Exercise aim:
Go through the data line by line. Copy each one holding the string "khuôn".

Saved entries
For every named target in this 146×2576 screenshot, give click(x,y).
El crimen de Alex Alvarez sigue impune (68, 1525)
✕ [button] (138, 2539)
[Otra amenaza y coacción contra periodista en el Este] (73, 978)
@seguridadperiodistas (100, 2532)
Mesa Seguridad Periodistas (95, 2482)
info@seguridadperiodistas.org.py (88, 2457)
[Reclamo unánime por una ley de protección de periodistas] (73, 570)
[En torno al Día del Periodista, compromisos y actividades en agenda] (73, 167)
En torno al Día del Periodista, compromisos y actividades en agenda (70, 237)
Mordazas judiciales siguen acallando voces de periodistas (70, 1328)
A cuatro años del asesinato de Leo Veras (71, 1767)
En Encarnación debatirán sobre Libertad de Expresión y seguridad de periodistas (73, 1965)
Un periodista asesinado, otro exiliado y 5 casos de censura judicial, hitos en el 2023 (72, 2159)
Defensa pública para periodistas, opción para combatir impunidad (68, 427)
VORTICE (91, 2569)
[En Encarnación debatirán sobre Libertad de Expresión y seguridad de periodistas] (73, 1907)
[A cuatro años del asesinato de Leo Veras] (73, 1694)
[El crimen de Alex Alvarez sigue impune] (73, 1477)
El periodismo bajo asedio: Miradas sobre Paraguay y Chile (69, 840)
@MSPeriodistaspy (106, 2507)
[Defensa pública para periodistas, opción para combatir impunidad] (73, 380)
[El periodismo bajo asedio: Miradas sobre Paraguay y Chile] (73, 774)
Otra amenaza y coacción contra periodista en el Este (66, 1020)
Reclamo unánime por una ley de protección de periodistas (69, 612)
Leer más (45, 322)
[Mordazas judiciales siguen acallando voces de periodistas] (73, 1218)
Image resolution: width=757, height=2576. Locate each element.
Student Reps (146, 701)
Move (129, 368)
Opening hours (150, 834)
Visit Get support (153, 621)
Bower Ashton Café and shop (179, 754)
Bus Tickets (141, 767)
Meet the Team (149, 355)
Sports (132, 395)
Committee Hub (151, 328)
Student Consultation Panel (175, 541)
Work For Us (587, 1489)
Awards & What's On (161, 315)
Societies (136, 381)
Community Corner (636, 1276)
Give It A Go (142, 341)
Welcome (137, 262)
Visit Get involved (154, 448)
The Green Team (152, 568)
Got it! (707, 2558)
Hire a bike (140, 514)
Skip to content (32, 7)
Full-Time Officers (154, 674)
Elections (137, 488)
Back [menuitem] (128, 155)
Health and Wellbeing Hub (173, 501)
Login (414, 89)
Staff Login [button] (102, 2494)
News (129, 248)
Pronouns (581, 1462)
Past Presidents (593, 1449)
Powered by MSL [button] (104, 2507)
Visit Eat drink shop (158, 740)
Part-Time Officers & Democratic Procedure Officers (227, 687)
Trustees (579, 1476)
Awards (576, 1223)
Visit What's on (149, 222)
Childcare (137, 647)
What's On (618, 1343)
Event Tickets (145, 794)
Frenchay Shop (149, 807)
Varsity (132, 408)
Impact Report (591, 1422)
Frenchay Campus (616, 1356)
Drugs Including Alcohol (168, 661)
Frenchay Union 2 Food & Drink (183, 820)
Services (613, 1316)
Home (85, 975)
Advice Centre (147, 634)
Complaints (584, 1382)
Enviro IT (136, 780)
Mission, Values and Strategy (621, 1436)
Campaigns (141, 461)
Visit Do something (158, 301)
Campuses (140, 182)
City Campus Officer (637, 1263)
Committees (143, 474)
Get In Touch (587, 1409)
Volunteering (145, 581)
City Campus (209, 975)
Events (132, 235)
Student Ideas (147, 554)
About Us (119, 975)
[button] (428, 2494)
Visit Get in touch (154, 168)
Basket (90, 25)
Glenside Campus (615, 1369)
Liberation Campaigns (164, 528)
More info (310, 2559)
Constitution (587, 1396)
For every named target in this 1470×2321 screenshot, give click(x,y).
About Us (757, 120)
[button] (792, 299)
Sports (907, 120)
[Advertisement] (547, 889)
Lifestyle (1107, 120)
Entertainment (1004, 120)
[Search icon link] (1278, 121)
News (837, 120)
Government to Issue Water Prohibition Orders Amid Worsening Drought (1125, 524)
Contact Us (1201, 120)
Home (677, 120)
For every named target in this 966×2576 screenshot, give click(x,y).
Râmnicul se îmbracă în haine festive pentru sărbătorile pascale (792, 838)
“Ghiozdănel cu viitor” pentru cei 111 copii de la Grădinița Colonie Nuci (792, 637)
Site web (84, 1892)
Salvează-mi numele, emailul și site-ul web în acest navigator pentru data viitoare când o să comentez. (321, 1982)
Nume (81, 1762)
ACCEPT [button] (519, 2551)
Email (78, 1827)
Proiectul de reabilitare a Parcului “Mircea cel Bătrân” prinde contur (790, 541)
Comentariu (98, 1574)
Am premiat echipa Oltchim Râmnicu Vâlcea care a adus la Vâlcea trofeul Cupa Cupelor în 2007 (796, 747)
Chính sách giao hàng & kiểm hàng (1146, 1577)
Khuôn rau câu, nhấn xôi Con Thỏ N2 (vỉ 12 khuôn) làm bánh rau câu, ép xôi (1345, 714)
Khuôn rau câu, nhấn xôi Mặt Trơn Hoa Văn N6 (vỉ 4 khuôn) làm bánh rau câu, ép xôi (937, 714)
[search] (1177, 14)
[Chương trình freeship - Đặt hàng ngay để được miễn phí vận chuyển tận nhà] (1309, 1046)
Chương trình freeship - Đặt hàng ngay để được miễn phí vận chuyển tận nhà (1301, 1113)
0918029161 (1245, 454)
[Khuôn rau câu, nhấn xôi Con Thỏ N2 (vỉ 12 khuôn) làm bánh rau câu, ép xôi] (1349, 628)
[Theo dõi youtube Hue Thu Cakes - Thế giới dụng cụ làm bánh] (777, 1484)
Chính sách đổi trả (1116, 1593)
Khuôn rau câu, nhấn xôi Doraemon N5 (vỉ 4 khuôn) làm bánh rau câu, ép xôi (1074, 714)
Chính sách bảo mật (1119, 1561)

Solution to this problem:
Khuôn rau câu, nhấn xôi Con Thỏ N2 (vỉ 12 khuôn) làm bánh rau câu, ép xôi (1345, 714)
Khuôn rau câu, nhấn xôi Mặt Trơn Hoa Văn N6 (vỉ 4 khuôn) làm bánh rau câu, ép xôi (937, 714)
[Khuôn rau câu, nhấn xôi Con Thỏ N2 (vỉ 12 khuôn) làm bánh rau câu, ép xôi] (1349, 628)
Khuôn rau câu, nhấn xôi Doraemon N5 (vỉ 4 khuôn) làm bánh rau câu, ép xôi (1074, 714)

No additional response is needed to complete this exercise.